For clarity: a morphism, say form $M\subset \mathbb R^n$ to $N\subset \mathbb R^m$ in the category of smooth embedded submanifolds of some euclidean space are the smooth maps $M \to N$ when we regard $M$ and $N$ as subsets of $\mathbb R^n$ and $\mathbb R^m$ respectively.

Answer 1

Yes, rather trivially. Let $\mathtt{Man}$ denote the category of smooth manifolds (and smooth maps) and let $\mathtt{Man}'$ be the full subcategory consisting of only the smooth submanifolds of Euclidean spaces. Then the inclusion functor $i:\mathtt{Man}'\to\mathtt{Man}$ is fully faithful, and the Whitney embedding theorem says it is essentially surjective. So, it is an equivalence of categories.

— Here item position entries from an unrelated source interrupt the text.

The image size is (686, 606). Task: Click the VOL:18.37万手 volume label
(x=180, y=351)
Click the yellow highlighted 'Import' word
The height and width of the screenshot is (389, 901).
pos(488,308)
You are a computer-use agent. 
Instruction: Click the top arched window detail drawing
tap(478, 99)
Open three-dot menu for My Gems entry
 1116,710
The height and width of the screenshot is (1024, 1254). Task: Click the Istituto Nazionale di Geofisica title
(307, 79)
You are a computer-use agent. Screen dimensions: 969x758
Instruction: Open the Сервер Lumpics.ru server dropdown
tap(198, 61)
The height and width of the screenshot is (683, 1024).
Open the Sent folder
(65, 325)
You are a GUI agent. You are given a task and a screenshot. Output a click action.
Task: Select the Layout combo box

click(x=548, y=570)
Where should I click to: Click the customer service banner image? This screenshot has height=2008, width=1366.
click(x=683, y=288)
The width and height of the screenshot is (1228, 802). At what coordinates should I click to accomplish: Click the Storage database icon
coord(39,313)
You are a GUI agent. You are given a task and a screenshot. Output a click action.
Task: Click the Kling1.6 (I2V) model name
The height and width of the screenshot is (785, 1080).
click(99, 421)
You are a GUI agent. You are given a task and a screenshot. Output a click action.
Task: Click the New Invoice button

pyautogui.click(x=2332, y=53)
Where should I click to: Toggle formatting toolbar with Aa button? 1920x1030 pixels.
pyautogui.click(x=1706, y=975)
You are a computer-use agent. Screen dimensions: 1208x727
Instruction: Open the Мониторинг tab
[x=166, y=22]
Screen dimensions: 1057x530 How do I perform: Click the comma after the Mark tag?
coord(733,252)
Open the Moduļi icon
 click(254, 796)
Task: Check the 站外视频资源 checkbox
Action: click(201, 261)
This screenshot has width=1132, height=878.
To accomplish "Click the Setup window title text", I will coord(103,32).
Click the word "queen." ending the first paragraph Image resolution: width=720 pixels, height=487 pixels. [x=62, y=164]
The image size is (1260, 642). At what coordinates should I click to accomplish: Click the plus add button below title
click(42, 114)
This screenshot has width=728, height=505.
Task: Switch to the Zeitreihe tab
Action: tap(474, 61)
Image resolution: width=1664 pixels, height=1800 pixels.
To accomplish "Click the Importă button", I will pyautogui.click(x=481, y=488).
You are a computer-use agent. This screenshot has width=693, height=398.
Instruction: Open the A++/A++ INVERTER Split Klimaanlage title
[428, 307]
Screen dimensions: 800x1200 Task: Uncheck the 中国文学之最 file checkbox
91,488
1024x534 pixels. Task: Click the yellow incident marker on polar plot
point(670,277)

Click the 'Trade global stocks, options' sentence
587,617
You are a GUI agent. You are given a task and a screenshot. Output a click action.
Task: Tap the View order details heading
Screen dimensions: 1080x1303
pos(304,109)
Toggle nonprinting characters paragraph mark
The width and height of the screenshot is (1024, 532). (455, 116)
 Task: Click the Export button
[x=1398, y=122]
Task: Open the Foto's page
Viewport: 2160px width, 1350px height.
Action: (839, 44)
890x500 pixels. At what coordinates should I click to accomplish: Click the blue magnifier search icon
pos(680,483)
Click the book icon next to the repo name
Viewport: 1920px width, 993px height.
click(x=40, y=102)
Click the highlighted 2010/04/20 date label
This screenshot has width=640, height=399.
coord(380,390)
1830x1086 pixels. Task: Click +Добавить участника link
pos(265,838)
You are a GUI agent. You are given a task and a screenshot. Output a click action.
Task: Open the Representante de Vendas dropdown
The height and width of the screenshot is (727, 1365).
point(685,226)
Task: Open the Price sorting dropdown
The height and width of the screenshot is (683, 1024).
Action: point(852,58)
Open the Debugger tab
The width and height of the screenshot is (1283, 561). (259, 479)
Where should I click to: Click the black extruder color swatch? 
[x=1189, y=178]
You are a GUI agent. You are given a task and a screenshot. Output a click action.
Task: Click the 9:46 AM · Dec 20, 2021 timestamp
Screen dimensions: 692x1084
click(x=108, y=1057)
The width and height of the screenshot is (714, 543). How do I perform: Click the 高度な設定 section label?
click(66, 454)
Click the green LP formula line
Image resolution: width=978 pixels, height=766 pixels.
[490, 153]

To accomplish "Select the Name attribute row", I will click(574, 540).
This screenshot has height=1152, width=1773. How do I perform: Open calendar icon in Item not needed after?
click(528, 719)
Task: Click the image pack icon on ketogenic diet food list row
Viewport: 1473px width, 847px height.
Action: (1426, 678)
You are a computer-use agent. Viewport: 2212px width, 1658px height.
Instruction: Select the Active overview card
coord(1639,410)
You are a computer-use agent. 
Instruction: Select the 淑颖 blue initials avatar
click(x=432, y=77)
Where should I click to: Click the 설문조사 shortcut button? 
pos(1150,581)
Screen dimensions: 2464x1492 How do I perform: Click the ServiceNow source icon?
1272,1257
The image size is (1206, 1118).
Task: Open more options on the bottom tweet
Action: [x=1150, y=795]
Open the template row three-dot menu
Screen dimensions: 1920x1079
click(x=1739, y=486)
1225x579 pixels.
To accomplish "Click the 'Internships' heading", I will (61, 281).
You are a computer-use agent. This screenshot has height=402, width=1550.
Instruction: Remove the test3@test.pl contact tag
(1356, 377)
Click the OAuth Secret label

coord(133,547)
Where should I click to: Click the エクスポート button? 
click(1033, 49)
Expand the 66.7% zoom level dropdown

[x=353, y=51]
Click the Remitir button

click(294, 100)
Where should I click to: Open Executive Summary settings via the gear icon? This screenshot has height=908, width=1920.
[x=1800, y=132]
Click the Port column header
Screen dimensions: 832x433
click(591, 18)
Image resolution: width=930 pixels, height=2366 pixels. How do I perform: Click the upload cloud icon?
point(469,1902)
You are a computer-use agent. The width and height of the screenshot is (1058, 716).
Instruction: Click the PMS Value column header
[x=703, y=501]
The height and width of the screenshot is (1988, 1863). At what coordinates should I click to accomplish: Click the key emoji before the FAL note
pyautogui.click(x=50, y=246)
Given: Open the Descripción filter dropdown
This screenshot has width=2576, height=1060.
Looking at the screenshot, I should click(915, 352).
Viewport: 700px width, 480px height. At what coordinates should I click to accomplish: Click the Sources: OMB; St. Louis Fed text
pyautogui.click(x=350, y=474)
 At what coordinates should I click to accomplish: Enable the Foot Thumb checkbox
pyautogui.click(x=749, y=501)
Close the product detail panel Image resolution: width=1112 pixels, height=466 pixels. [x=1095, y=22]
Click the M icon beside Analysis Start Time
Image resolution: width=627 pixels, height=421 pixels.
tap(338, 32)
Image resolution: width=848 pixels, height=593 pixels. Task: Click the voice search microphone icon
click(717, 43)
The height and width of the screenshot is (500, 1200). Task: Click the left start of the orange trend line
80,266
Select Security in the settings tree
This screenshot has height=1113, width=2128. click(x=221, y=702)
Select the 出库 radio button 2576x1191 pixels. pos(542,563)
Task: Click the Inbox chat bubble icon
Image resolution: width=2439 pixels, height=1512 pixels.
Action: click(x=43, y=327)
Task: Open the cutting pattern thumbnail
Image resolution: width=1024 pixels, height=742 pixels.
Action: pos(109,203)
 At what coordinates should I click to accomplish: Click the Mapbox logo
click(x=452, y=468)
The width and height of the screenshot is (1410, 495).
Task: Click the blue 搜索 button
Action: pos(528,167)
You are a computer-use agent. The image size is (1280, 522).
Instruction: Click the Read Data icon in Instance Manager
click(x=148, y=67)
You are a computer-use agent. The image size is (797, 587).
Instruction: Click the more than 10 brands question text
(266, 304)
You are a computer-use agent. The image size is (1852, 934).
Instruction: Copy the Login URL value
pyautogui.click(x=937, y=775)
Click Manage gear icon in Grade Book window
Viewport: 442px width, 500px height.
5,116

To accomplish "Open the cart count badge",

Explicitly, to construct an inverse equivalence going in the other direction, just pick, for each smooth manifold $M$, a submanifold $T(M)$ of some $\mathbb{R}^n$ and a diffeomorphism $e_M:M\to T(M)$. Now given a smooth map $f:M\to N$ define $T(f):T(M)\to T(N)$ by $T(f)=e_Nfe_M^{-1}$. It is easy to see that $T$ is then a functor $\mathtt{Man}\to\mathtt{Man}'$ and that the compositions $iT$ and $Ti$ are naturally isomorphic to the identity functors via the isomorphisms $e_M$.

More generally, any construction that takes an object and replaces it with an isomorphic object is always automatically functorial in this way. You don't need any special extra compatibility of the choices made for different objects--it's all automatic when you're just using isomorphisms.